● **Task item**
Could you repeat, word for word, the line with "Given: Check Show Transform Controls" and every line after it in the records below, leaving out any pictures?

● **Source data**

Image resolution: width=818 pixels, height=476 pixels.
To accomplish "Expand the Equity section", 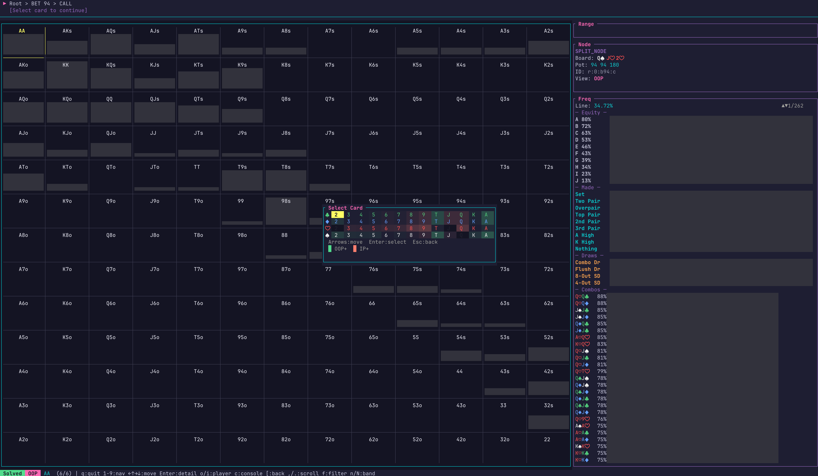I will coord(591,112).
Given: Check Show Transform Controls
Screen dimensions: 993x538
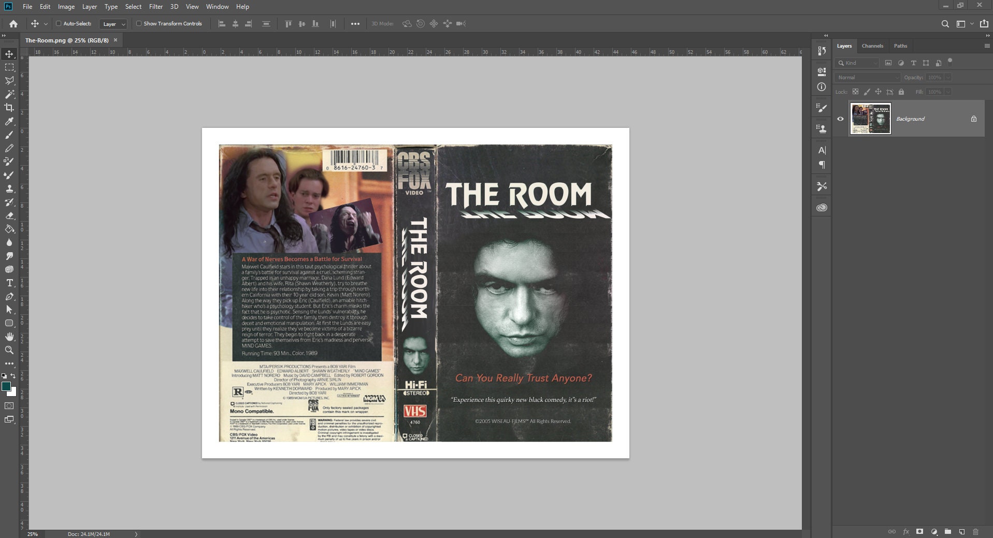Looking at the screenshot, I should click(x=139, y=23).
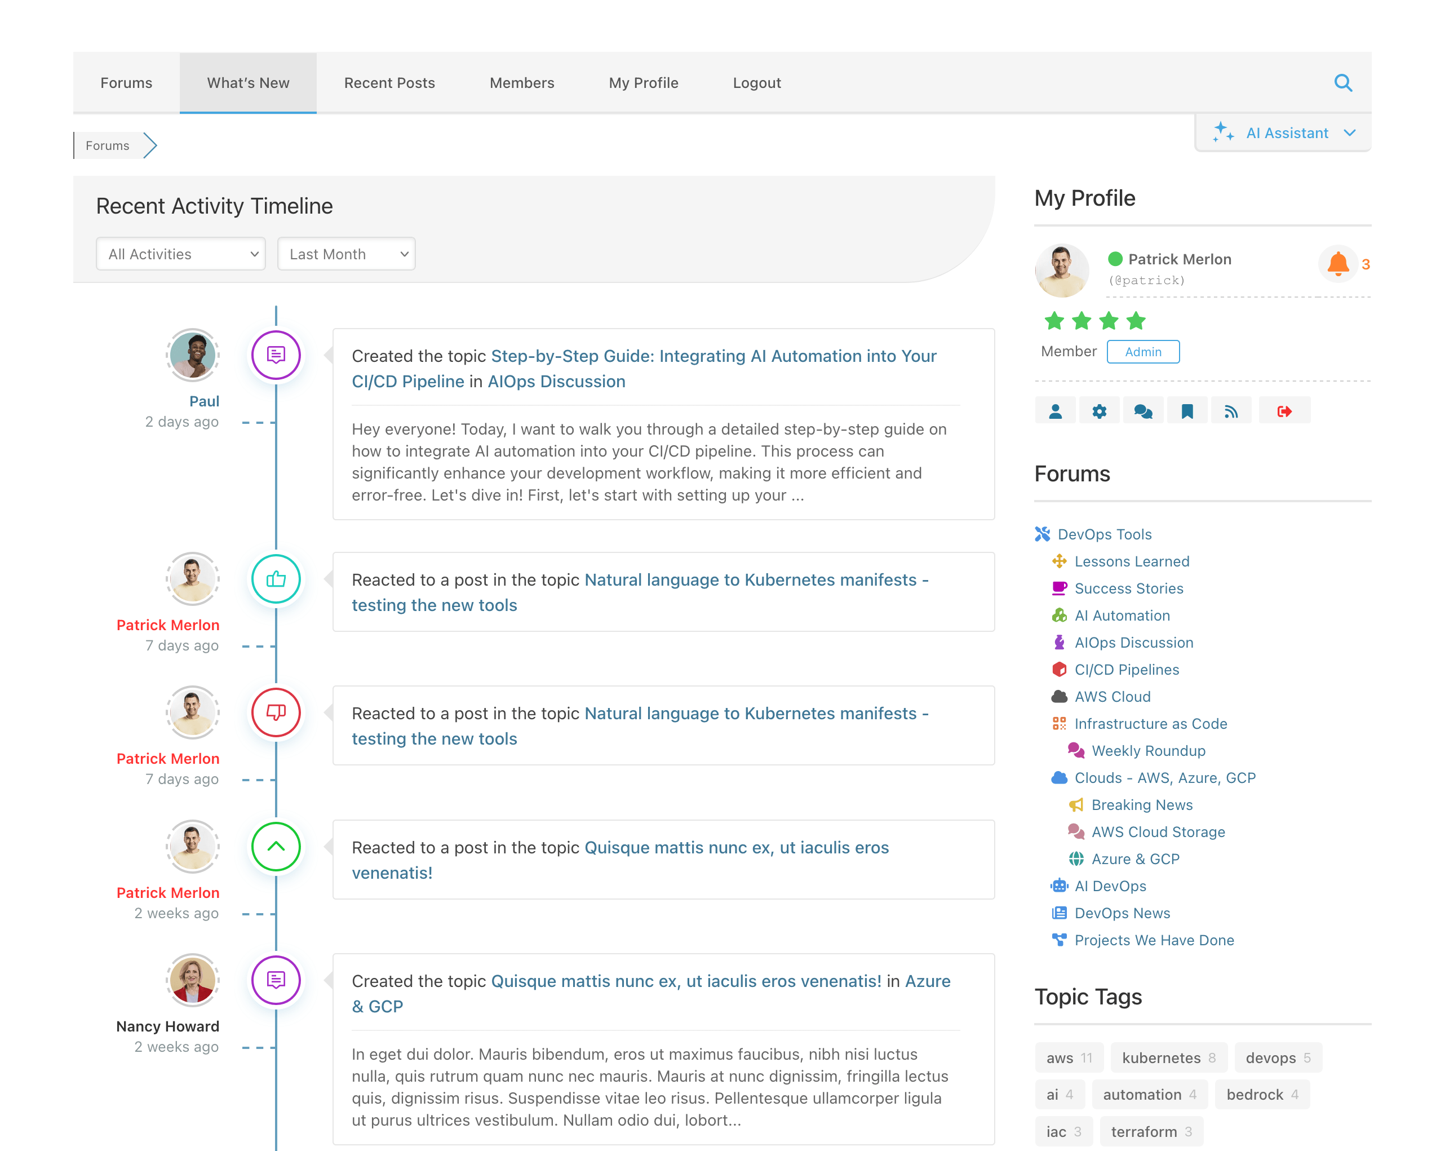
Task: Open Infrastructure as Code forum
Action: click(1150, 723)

● **Expected output**
Given: Check Show Transform Controls
Screen dimensions: 993x538
Looking at the screenshot, I should click(x=139, y=23).
Task: Open Infrastructure as Code forum
Action: click(1150, 723)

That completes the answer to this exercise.